EXERCISE DESCRIPTION: From the following material, work out how many lines include the string "agent"; respond with the number only.

___ GIVEN INFORMATION

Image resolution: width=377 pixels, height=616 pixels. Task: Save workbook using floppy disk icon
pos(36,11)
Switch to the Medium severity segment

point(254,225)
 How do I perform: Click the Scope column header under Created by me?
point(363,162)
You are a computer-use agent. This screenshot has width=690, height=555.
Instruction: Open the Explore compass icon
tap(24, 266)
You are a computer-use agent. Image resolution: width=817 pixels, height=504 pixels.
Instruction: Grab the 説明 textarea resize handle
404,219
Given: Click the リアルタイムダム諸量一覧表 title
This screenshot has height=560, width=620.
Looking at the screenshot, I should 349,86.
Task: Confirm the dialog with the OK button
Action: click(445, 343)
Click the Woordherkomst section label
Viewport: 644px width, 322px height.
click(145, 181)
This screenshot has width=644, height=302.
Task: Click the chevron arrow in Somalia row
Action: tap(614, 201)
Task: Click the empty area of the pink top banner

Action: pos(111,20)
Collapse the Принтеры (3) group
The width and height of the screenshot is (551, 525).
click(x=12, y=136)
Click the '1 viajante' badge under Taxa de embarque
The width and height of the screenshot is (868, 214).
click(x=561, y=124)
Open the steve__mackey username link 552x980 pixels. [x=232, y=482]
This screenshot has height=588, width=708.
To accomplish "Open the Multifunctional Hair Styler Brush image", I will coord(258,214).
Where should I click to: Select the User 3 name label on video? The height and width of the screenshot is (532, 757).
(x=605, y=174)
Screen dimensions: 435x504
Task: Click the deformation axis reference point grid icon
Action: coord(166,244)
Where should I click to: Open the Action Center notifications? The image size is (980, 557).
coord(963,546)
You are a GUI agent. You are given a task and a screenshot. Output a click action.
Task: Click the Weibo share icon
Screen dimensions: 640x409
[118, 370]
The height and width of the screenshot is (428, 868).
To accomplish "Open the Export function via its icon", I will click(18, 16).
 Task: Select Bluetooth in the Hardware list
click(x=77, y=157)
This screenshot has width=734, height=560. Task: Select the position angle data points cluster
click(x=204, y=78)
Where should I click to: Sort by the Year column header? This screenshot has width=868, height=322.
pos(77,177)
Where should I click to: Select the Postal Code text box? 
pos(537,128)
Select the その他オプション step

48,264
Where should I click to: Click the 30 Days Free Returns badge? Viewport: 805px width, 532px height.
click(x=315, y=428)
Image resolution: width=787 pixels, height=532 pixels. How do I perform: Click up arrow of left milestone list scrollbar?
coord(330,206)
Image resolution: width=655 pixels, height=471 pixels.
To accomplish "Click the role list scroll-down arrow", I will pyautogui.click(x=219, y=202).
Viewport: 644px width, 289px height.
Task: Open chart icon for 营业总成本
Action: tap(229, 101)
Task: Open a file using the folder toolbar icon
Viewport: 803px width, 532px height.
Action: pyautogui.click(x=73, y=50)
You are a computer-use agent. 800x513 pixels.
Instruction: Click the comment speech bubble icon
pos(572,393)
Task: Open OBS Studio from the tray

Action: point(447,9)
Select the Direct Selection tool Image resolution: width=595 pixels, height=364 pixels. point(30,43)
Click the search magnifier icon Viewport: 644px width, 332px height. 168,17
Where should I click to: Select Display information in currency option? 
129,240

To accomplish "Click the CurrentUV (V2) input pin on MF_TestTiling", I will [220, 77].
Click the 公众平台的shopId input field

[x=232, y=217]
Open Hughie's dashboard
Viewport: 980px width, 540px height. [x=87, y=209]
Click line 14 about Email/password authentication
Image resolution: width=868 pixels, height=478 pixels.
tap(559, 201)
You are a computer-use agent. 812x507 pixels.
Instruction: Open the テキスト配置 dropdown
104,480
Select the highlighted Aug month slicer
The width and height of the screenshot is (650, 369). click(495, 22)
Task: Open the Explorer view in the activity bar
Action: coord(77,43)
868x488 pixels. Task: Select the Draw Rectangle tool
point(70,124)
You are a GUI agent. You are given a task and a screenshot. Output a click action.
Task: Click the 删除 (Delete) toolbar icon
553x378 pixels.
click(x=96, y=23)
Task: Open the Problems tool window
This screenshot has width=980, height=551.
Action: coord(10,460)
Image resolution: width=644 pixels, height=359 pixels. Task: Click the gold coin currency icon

______

OUTPUT BELOW: 6